Coronavirus: Nursing Up, governo ci dia dati reali su contagi e decessi infermieri

Roma, 19 giu (Adnkronos Salute) – “Il momento è arrivato, non concediamo più proroghe o appelli. Questo Governo ci deve relazionare sui numeri effettivi dei colleghi infermieri deceduti durante il Covid-19 e deve soprattutto fornirci i dati reali dei contagiati suddivisi per categorie di attività. Abbiamo diritto di sapere”. Così Antonio De Palma, presidente del sindacato degli infermieri Nursing Up, che aggiunge: “In un Paese civile, una classe dirigente che si rispetti, ha il sacrosanto compito di andare fino in fondo. E se neanche il premier Conte e il ministro della Salute, clamorosamente, non fossero al corrente delle cifre, promuovano subito un’inchiesta interna per fare luce su quanto accaduto”.
“Già a marzo – ricorda De Palma – come sindacato, avevamo avuto il coraggio, e non ci risulta che lo abbiano fatto altri sindacati, di diffidare Conte, i ministri Speranza e Dadone e tutti i governatori delle Regioni: alla diffida avevamo aggiunto una costituzione di mora indirizzata proprio al presidente del Consiglio. Di fronte a quello che si registrava come un aumento costante e allarmante del numero di operatori sanitari contagiati, siamo subito intervenuti con una azione forte e significativa. Ad oggi, però nessuno si è fatto vivo con noi, nessuno ci ha guardato negli occhi per raccontarci la verità. I laconici comunicati dell’Inail o dell’Iss non ci bastano, non forniscono tutti i numeri che vogliamo conoscere, non rendono giustizia a tutto quello che gli infermieri hanno subito.

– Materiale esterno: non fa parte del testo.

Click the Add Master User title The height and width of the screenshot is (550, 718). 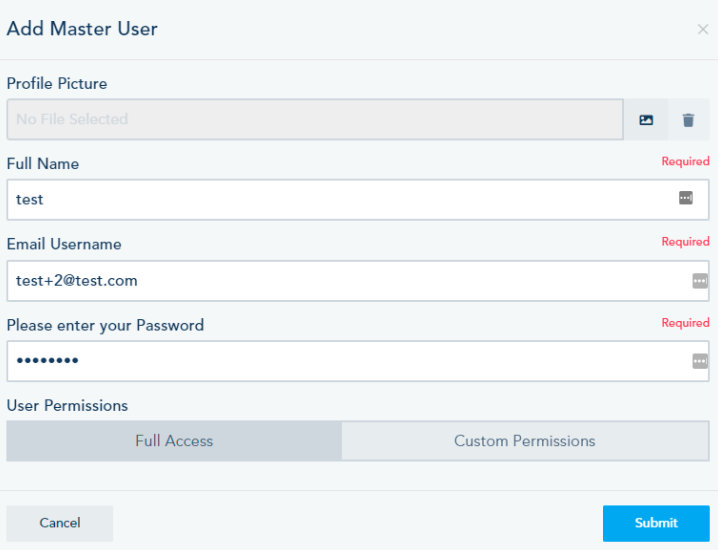click(82, 29)
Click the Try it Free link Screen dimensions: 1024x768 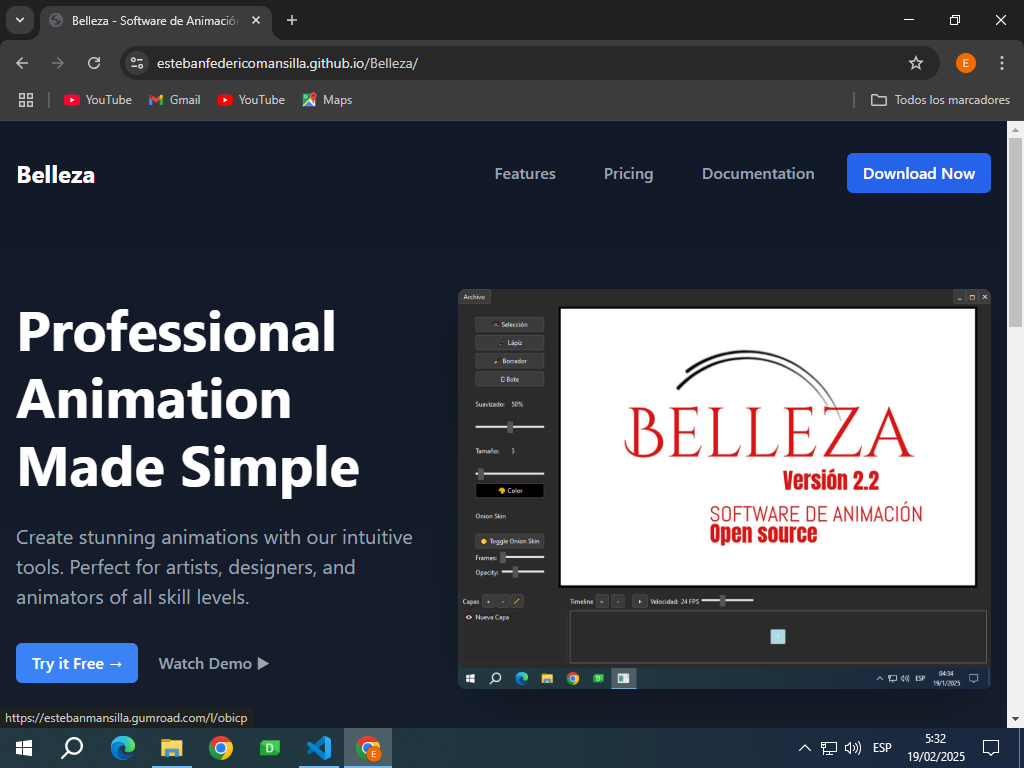coord(76,663)
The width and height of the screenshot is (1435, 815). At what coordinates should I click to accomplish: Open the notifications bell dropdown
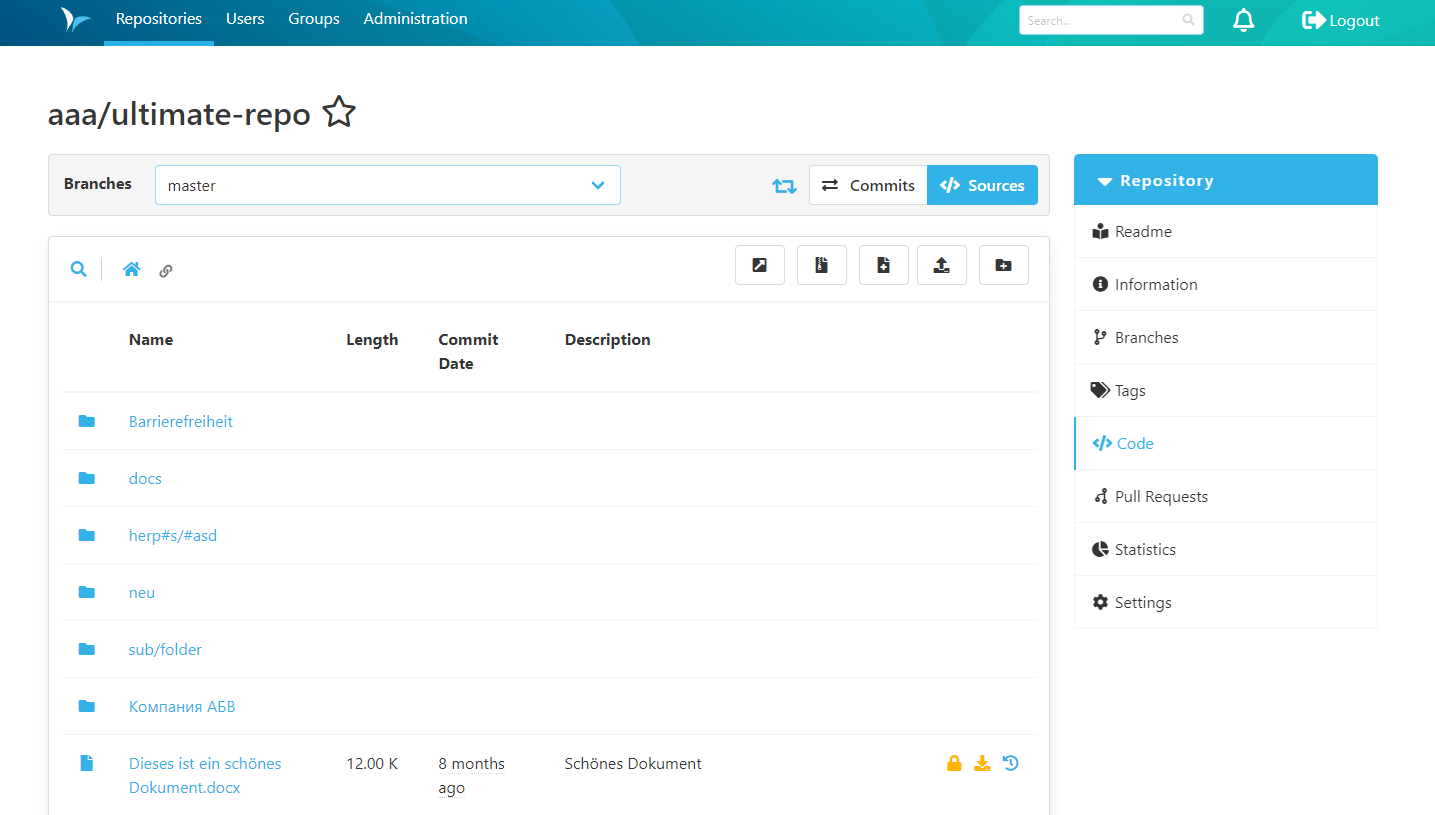coord(1243,19)
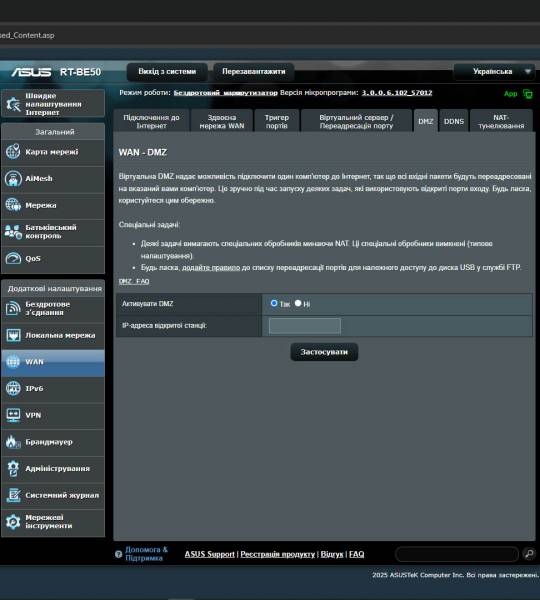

Soprattutto non danno un senso ai colleghi che hanno perso la vita”.
“Non ci resta che provare a far luce da soli, e per questo abbiamo promosso una nostra inchiesta sindacale”, continua De Palma, riferendo che al 12 maggio risultano 40 infermieri morti, oltre 12 mila contagiati. “I deceduti ufficiali secondo fonti autorevoli – prosegue De Palma – non sarebbero nemmeno 40 bensì ad oggi 42. Tra cui non dimentichiamo i morti per suicidio, 4 e non 2, come si pensava. Ben 4 colleghi si sono tolti la vita perché non hanno retto allo stress, alla paura, forse alla sopravvenuta malattia”.
“Bisogna scavare a fondo anche nel ‘mondo ancora sommerso’ – prosegue – come quello degli infermieri e degli altri operatori sanitari che lavorano fuori dal contesto del Ssn, ma anche quelli che sono morti durante il periodo di emergenza per cause apparentemente diverse dal Covid-19 e che potrebbero non essere stati nemmeno sottoposti al tampone. E poi ci sono gli asintomatici, che pure infettati sono, e che rappresentano un altro micromondo quasi completamente nascosto: siete sicuri di averli tutti censiti? Quanti colleghi si sono ammalati e sono pure guariti proprio nei lunghi periodi durante i quali i tamponi non venivano effettuati? Cosa vogliamo fare di queste evidenze?”, chiede il leader sindacale. “Questo Governo – conclude – si metta una mano sul cuore, e racconti ai cittadini italiani i numeri reali di un conflitto contro un nemico invisibile che nessuno potrà mai dimenticare”.